**Your assignment**
Repeat the full listing, word for word.
────────────────────
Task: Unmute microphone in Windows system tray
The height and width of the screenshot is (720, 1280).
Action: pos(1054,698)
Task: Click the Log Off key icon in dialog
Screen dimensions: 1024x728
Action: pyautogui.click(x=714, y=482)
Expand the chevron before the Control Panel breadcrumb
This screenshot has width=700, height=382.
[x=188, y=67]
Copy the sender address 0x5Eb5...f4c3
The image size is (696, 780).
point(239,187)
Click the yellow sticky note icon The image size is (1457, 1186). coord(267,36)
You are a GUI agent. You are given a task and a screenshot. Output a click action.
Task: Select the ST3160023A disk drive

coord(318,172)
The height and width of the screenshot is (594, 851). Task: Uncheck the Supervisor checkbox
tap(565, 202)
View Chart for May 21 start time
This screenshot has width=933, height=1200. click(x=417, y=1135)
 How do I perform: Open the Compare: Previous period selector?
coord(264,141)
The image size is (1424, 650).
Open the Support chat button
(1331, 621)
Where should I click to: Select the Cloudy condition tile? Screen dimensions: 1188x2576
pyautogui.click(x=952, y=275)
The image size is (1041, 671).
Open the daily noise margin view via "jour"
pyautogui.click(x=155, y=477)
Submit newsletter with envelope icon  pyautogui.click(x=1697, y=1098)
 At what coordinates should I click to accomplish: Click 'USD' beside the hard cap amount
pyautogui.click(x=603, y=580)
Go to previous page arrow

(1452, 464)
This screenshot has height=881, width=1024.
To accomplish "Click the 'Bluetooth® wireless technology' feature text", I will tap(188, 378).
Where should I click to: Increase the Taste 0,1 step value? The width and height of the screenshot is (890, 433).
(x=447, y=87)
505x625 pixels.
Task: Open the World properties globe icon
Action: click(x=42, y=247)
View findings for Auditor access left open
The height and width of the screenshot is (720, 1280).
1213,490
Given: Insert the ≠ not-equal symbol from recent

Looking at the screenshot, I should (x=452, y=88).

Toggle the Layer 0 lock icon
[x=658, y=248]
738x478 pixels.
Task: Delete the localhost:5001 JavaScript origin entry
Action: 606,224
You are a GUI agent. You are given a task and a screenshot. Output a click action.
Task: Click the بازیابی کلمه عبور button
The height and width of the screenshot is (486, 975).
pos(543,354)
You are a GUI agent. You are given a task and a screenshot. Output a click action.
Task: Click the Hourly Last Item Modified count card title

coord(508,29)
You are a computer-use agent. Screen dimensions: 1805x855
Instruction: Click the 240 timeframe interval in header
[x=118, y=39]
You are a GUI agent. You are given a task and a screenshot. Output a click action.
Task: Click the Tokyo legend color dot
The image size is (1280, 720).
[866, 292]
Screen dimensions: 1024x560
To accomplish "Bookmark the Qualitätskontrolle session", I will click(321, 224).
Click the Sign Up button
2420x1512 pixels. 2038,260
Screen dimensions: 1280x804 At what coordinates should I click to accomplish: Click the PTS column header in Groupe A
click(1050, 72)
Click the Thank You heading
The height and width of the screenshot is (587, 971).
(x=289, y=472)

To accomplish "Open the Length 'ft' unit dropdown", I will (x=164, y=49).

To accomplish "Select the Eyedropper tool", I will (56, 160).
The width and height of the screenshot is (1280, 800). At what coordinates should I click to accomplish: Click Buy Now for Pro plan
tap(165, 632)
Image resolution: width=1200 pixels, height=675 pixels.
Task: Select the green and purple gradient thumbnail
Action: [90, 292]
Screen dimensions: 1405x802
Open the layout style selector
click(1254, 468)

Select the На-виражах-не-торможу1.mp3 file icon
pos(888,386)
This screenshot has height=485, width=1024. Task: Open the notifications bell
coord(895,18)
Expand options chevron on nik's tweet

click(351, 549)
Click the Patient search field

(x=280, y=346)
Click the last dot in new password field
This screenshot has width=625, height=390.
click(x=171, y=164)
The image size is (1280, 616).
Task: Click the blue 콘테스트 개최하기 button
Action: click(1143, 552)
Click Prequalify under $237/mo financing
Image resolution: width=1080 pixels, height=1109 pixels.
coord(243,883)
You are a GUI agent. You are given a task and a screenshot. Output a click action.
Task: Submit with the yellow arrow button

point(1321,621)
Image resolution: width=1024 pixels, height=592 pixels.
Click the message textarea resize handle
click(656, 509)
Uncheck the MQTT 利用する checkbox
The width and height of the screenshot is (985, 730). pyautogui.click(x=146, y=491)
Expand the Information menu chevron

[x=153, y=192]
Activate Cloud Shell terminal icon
────────────────────
**Task answer**
Task: Unmute microphone in Windows system tray
The height and width of the screenshot is (720, 1280).
Action: pos(1054,698)
Task: Click the Log Off key icon in dialog
Screen dimensions: 1024x728
Action: pyautogui.click(x=714, y=482)
Expand the chevron before the Control Panel breadcrumb
This screenshot has width=700, height=382.
[x=188, y=67]
Copy the sender address 0x5Eb5...f4c3
The image size is (696, 780).
point(239,187)
Click the yellow sticky note icon The image size is (1457, 1186). coord(267,36)
You are a GUI agent. You are given a task and a screenshot. Output a click action.
Task: Select the ST3160023A disk drive

coord(318,172)
The height and width of the screenshot is (594, 851). Task: Uncheck the Supervisor checkbox
tap(565, 202)
View Chart for May 21 start time
This screenshot has width=933, height=1200. click(x=417, y=1135)
 How do I perform: Open the Compare: Previous period selector?
coord(264,141)
The image size is (1424, 650).
Open the Support chat button
(1331, 621)
Where should I click to: Select the Cloudy condition tile? Screen dimensions: 1188x2576
pyautogui.click(x=952, y=275)
The image size is (1041, 671).
Open the daily noise margin view via "jour"
pyautogui.click(x=155, y=477)
Submit newsletter with envelope icon  pyautogui.click(x=1697, y=1098)
 At what coordinates should I click to accomplish: Click 'USD' beside the hard cap amount
pyautogui.click(x=603, y=580)
Go to previous page arrow

(1452, 464)
This screenshot has height=881, width=1024.
To accomplish "Click the 'Bluetooth® wireless technology' feature text", I will tap(188, 378).
Where should I click to: Increase the Taste 0,1 step value? The width and height of the screenshot is (890, 433).
(x=447, y=87)
505x625 pixels.
Task: Open the World properties globe icon
Action: click(x=42, y=247)
View findings for Auditor access left open
The height and width of the screenshot is (720, 1280).
1213,490
Given: Insert the ≠ not-equal symbol from recent

Looking at the screenshot, I should (x=452, y=88).

Toggle the Layer 0 lock icon
[x=658, y=248]
738x478 pixels.
Task: Delete the localhost:5001 JavaScript origin entry
Action: 606,224
You are a GUI agent. You are given a task and a screenshot. Output a click action.
Task: Click the بازیابی کلمه عبور button
The height and width of the screenshot is (486, 975).
pos(543,354)
You are a GUI agent. You are given a task and a screenshot. Output a click action.
Task: Click the Hourly Last Item Modified count card title

coord(508,29)
You are a computer-use agent. Screen dimensions: 1805x855
Instruction: Click the 240 timeframe interval in header
[x=118, y=39]
You are a GUI agent. You are given a task and a screenshot. Output a click action.
Task: Click the Tokyo legend color dot
The image size is (1280, 720).
[866, 292]
Screen dimensions: 1024x560
To accomplish "Bookmark the Qualitätskontrolle session", I will click(321, 224).
Click the Sign Up button
2420x1512 pixels. 2038,260
Screen dimensions: 1280x804 At what coordinates should I click to accomplish: Click the PTS column header in Groupe A
click(1050, 72)
Click the Thank You heading
The height and width of the screenshot is (587, 971).
(x=289, y=472)

To accomplish "Open the Length 'ft' unit dropdown", I will (x=164, y=49).

To accomplish "Select the Eyedropper tool", I will (56, 160).
The width and height of the screenshot is (1280, 800). At what coordinates should I click to accomplish: Click Buy Now for Pro plan
tap(165, 632)
Image resolution: width=1200 pixels, height=675 pixels.
Task: Select the green and purple gradient thumbnail
Action: [90, 292]
Screen dimensions: 1405x802
Open the layout style selector
click(1254, 468)

Select the На-виражах-не-торможу1.mp3 file icon
pos(888,386)
This screenshot has height=485, width=1024. Task: Open the notifications bell
coord(895,18)
Expand options chevron on nik's tweet

click(351, 549)
Click the Patient search field

(x=280, y=346)
Click the last dot in new password field
This screenshot has width=625, height=390.
click(x=171, y=164)
The image size is (1280, 616).
Task: Click the blue 콘테스트 개최하기 button
Action: click(1143, 552)
Click Prequalify under $237/mo financing
Image resolution: width=1080 pixels, height=1109 pixels.
coord(243,883)
You are a GUI agent. You are given a task and a screenshot. Output a click action.
Task: Submit with the yellow arrow button

point(1321,621)
Image resolution: width=1024 pixels, height=592 pixels.
Click the message textarea resize handle
click(656, 509)
Uncheck the MQTT 利用する checkbox
The width and height of the screenshot is (985, 730). pyautogui.click(x=146, y=491)
Expand the Information menu chevron

[x=153, y=192]
Activate Cloud Shell terminal icon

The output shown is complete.